**Supplied passage:**
We all want to see full audiences back in our venues and institutions, enjoying the very best of British culture as soon as possible. We will keep our foot very firmly on the pedal, and are finalising guidance for a phased return of the performing arts sectors as we speak. This package allows us to protect some of our precious cultural assets during an uncertain time ahead. It will help thousands of organisations to make it through this crisis and out the other side for future generations to enjoy. I ask the House to join the arts sector in welcoming this massive rescue package. It is a lifeline to help the sector weather this storm and bounce back even stronger.
I am grateful for the granting of this urgent question.
We welcome this much-needed injection of cash for the arts and culture sector, but I have to ask: what took the Government so long? We have already seen venues going under and mounting job losses, and warnings from the Opposition and across the sector were ignored for weeks on end. Urgently getting the money to where it is needed now is critical, but according to the Department’s own briefing, funds will not arrive until the autumn. Less than half the £160 million announced in March is with the organisations that need it, and we are now four months on.

**Instructions for the task:** Reproduce the passage about the arts rescue package in full, word for word.

**Dataset excerpts:**
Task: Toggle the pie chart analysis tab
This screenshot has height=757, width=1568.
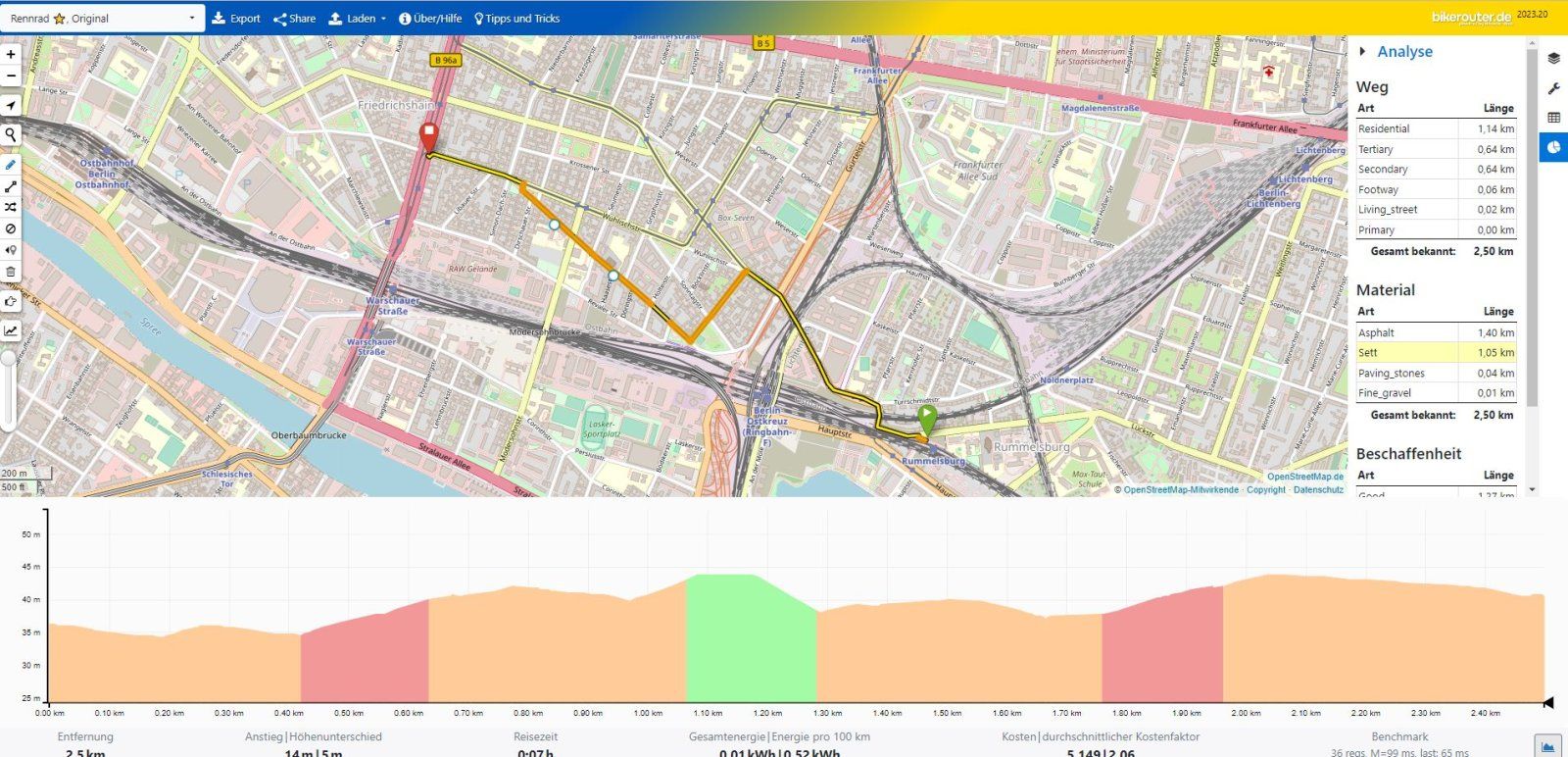Action: pos(1553,147)
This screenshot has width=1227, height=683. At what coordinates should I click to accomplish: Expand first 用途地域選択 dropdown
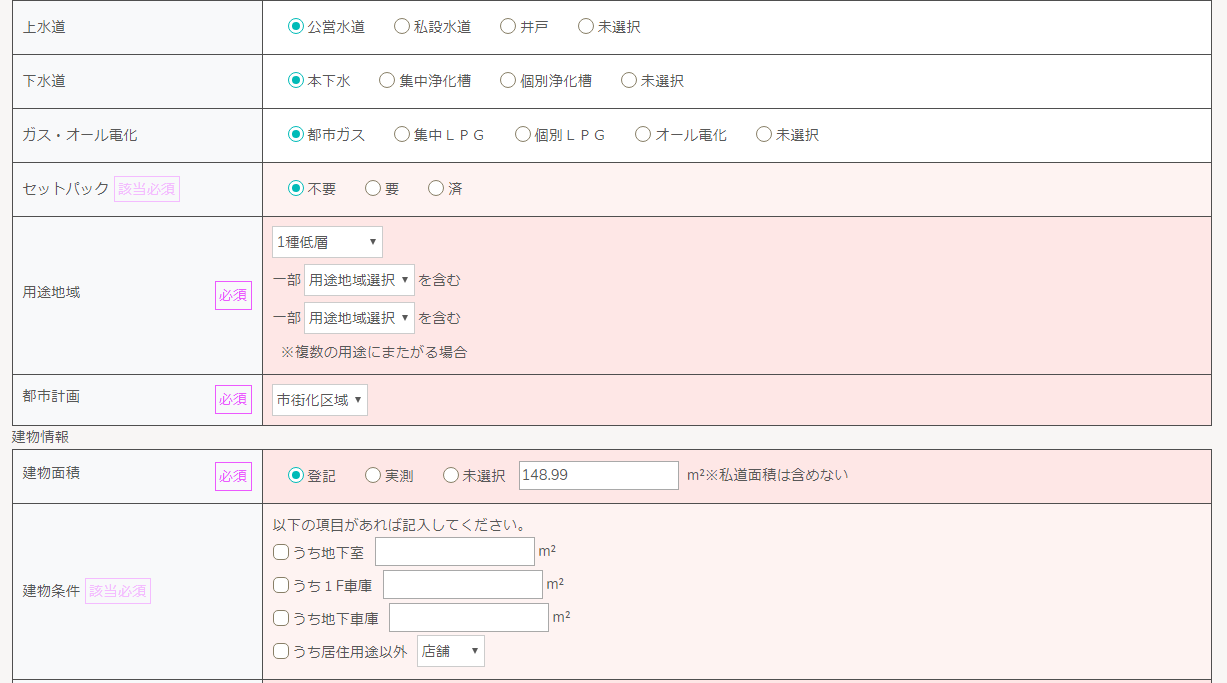(359, 280)
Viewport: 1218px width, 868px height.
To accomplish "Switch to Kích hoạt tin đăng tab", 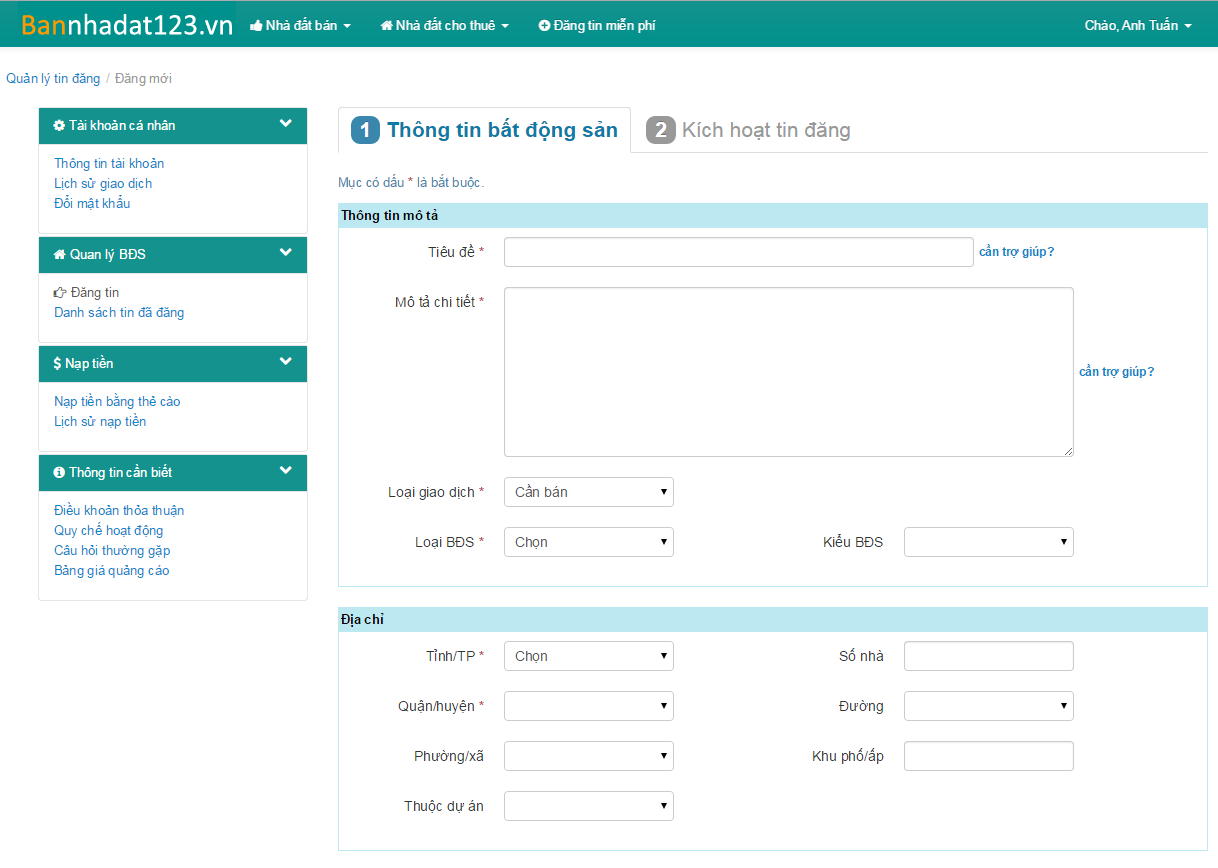I will click(x=748, y=130).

**Exercise result:**
We all want to see full audiences back in our venues and institutions, enjoying the very best of British culture as soon as possible. We will keep our foot very firmly on the pedal, and are finalising guidance for a phased return of the performing arts sectors as we speak. This package allows us to protect some of our precious cultural assets during an uncertain time ahead. It will help thousands of organisations to make it through this crisis and out the other side for future generations to enjoy. I ask the House to join the arts sector in welcoming this massive rescue package. It is a lifeline to help the sector weather this storm and bounce back even stronger.
I am grateful for the granting of this urgent question.
We welcome this much-needed injection of cash for the arts and culture sector, but I have to ask: what took the Government so long? We have already seen venues going under and mounting job losses, and warnings from the Opposition and across the sector were ignored for weeks on end. Urgently getting the money to where it is needed now is critical, but according to the Department’s own briefing, funds will not arrive until the autumn. Less than half the £160 million announced in March is with the organisations that need it, and we are now four months on.